I recognize that Wilbourn, Rutherford, and Hightower do not involve the same scenario presented in Mitchell: a challenge to the denial of a motion in arrest of judgment coupled with a challenge to a sentence that was neither mandatory nor agreed upon.3 But the same reasoning would seem to apply: [I]f a defendant who pleaded guilty to a non-class “A” felony can establish good cause, the statutory prerequisites for appellate jurisdiction are met, the ban on the right to appeal from a guilty plea does not apply, and the defendant is entitled to appeal the entire case—the “final judgment” of sentence from the guilty plea conviction as identified in section 814.6(1)(a). To that end, section 814.6(1)(a)(3) creates a class of cases over which we have appellate jurisdiction: guilty plea convictions where the defendant establishes good cause to appeal.

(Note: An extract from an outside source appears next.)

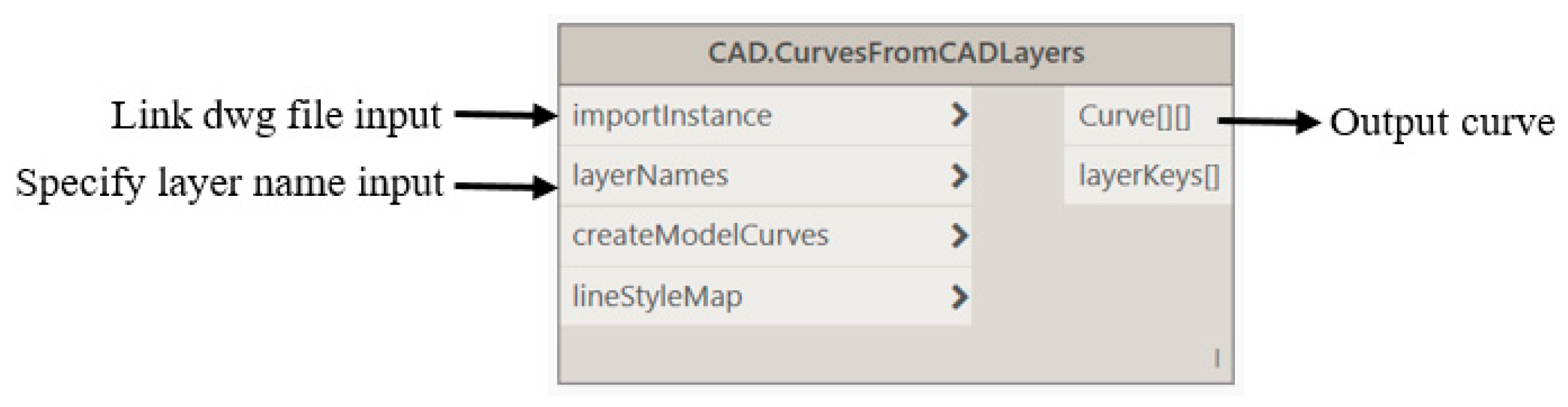Click the CAD.CurvesFromCADLayers node title
The height and width of the screenshot is (407, 1568).
click(896, 53)
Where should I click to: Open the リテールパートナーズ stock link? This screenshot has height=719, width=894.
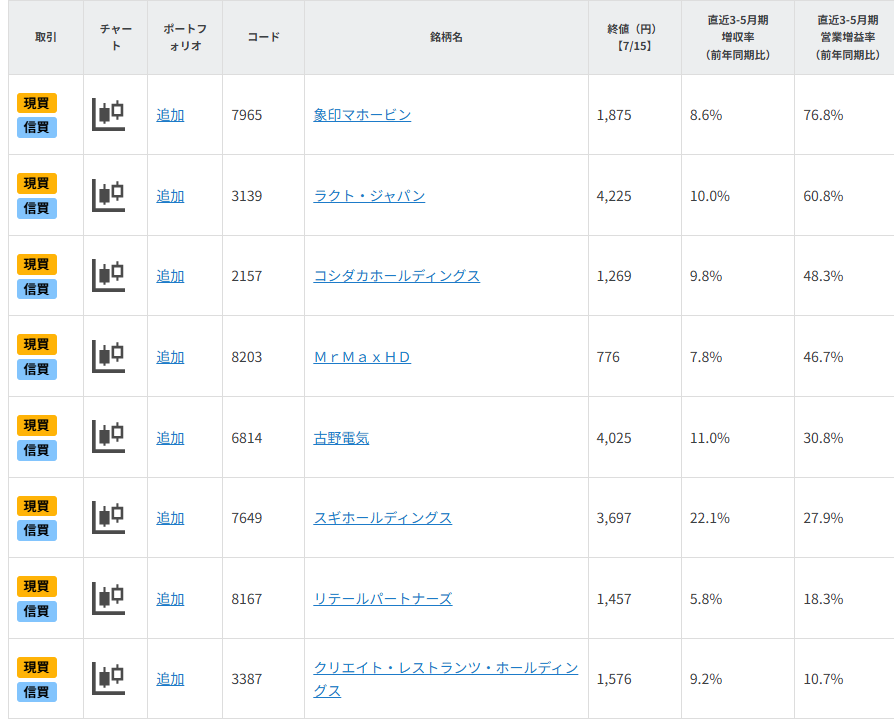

Rutherford, 997 N.W.2d at 145 (“Once a case is within a court’s adjudicatory power, other rules or statutes may limit the court’s authority to act, but that does not make those provisions jurisdictional.”); cf. State v. Berwanger, No. 23-1949, 2025 WL 403958, at *1 n.1 (Iowa Ct. App. Feb. 5, 2025) (denying discretionary review of a simple misdemeanor conviction but reviewing the non-simple misdemeanor convictions); State v. Wassom, No. 23-1891, 2024 WL 4615751, at *2 (Iowa Ct. App. Oct. 30, 2024) (same).
3 Hightower comes the closest with a challenge to defects in a guilty plea where the motion-in-arrest-of-judgment advisory was inadequate and the defendant also raised a sentencing error. 8 N.W.3d at 535–36 (holding that “[b]ecause the advisory was not sufficient, it did not preclude appellate review of Hightower’s challenges to her plea” but finding that section 814.29 prevented the court from vacating her plea).
8 All this is an aside, however, since this case is only concerned with the denial of a motion in arrest of judgment and thus solely within the discretionary review provisions of section 814.6(2). But I take this opportunity to express my new doubts about the jurisdictional analysis in Mitchell. It illustrates a path we should not follow again without careful consideration of our supreme court’s refrain that appellate jurisdiction extends to “cases, not issues.” State v. Lindaman, ___ N.W.3d ___, ___, 2025 WL 3718817, at *11 (Iowa 2025).